Le MR propose d'exonérer de cotisations la dernière indexation de l'année : "Les pigeons du système, c'est la classe moyenne"

Georges-Louis Bouchez a expliqué la proposition "one-shot" du MR pour pallier l'inflation subie par les entreprises et les travailleurs.

Belga avec Rédaction
Le MR propose d'exonérer de cotisations la dernière indexation de l'année : "Les pigeons du système, c'est la classe moyenne"
©DEMOULIN BERNARD

Le Mouvement réformateur a proposé jeudi d'exonérer de cotisations sociales la dernière indexation de l'année, un effort "one shot" de 1,5 milliard d'euros pour l'État qui profiterait pour un milliard aux entreprises et pour 500 millions aux salariés, afin de préserver la compétitivité des entreprises tout en soutenant le pouvoir d'achat des ménages en cette période de forte inflation.

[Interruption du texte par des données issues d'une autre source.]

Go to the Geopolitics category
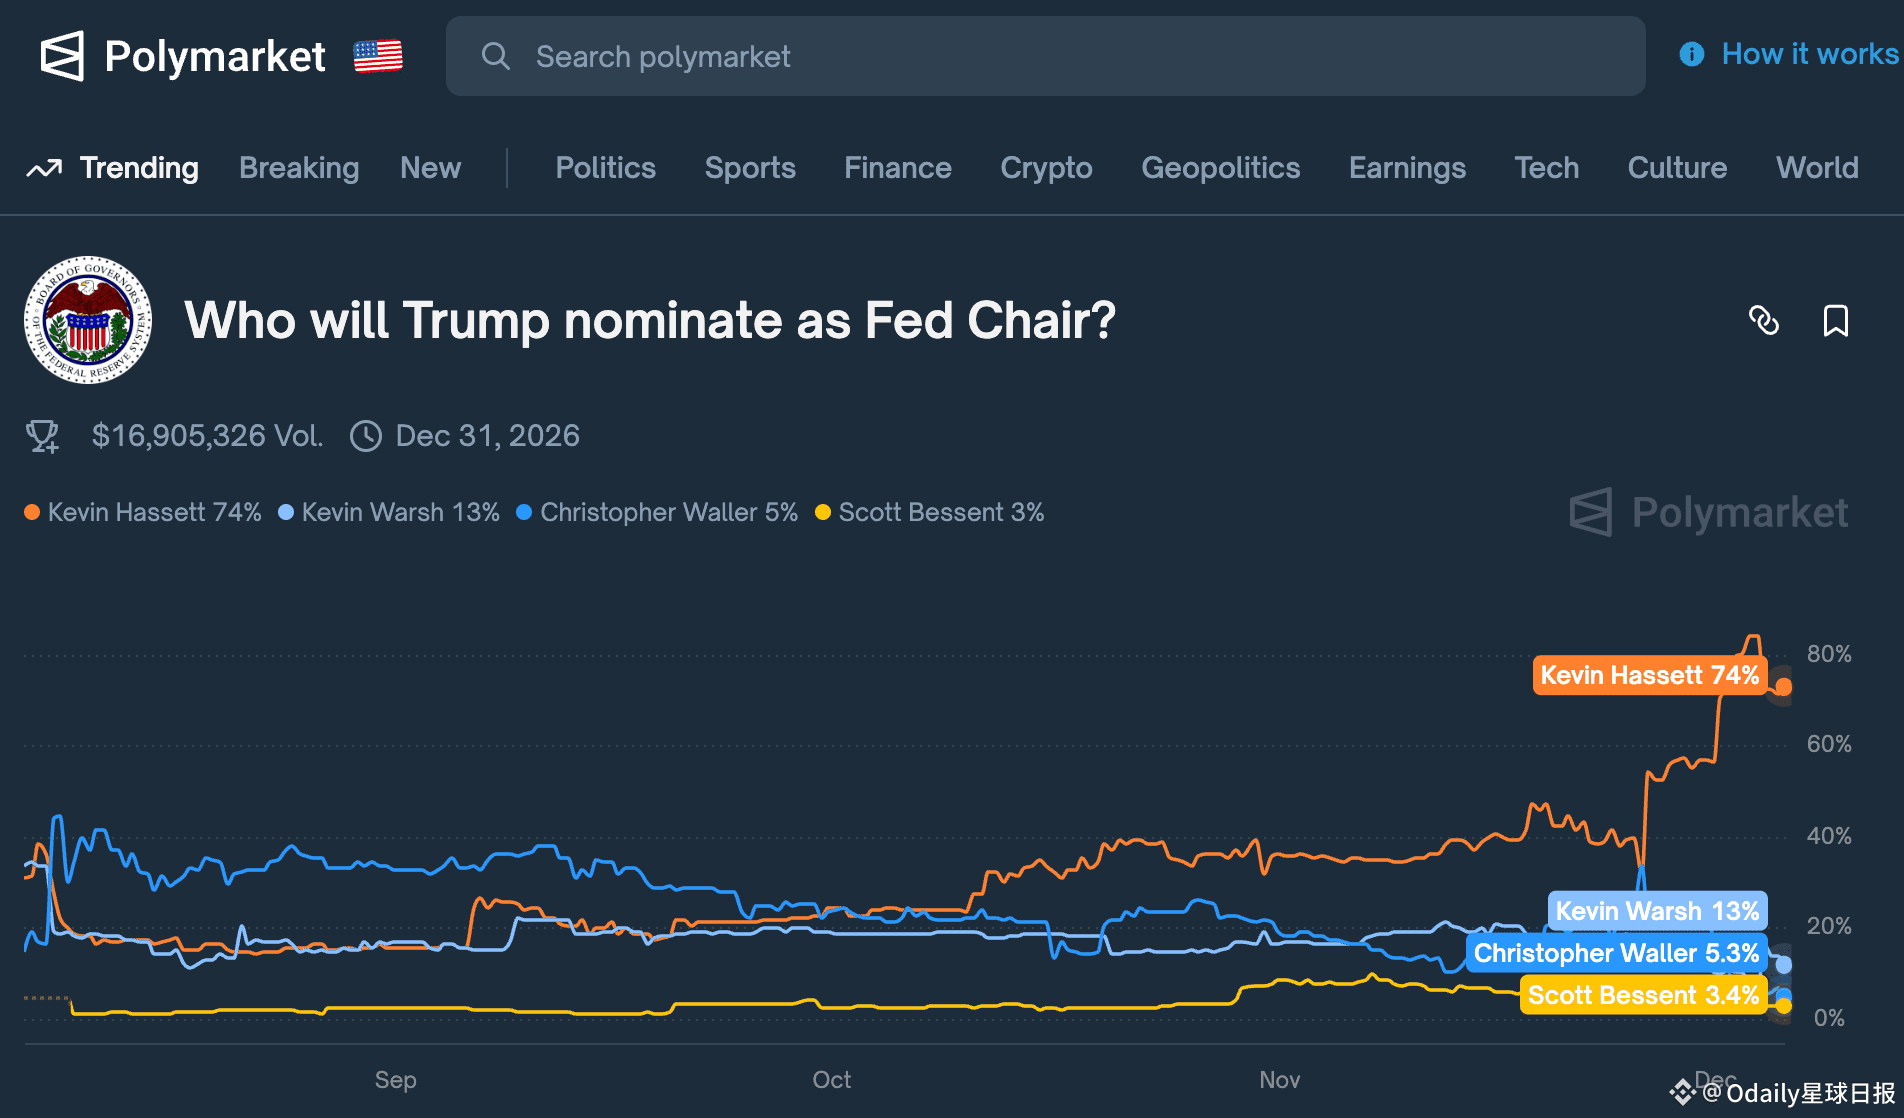 [1220, 168]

Ces 500 millions d'euros pourraient aller aux salaires bas et médians (autour de 2.500 euros), a détaillé le président du MR Georges-Louis Bouchez, dans Le Soir, sur La Première (RTBF) et sur LN24. Il s'agirait d'une opération unique ("one shot"), partant du constat que "l'État est le plus grand gagnant de l'indexation automatique, car l'inflation à 8% représente 20 milliards de dépenses pour les entreprises dans les deux prochaines années, qui arrivent dans les caisses de l'État via les cotisations sociales et l'impôt sur les personnes physiques (IPP)".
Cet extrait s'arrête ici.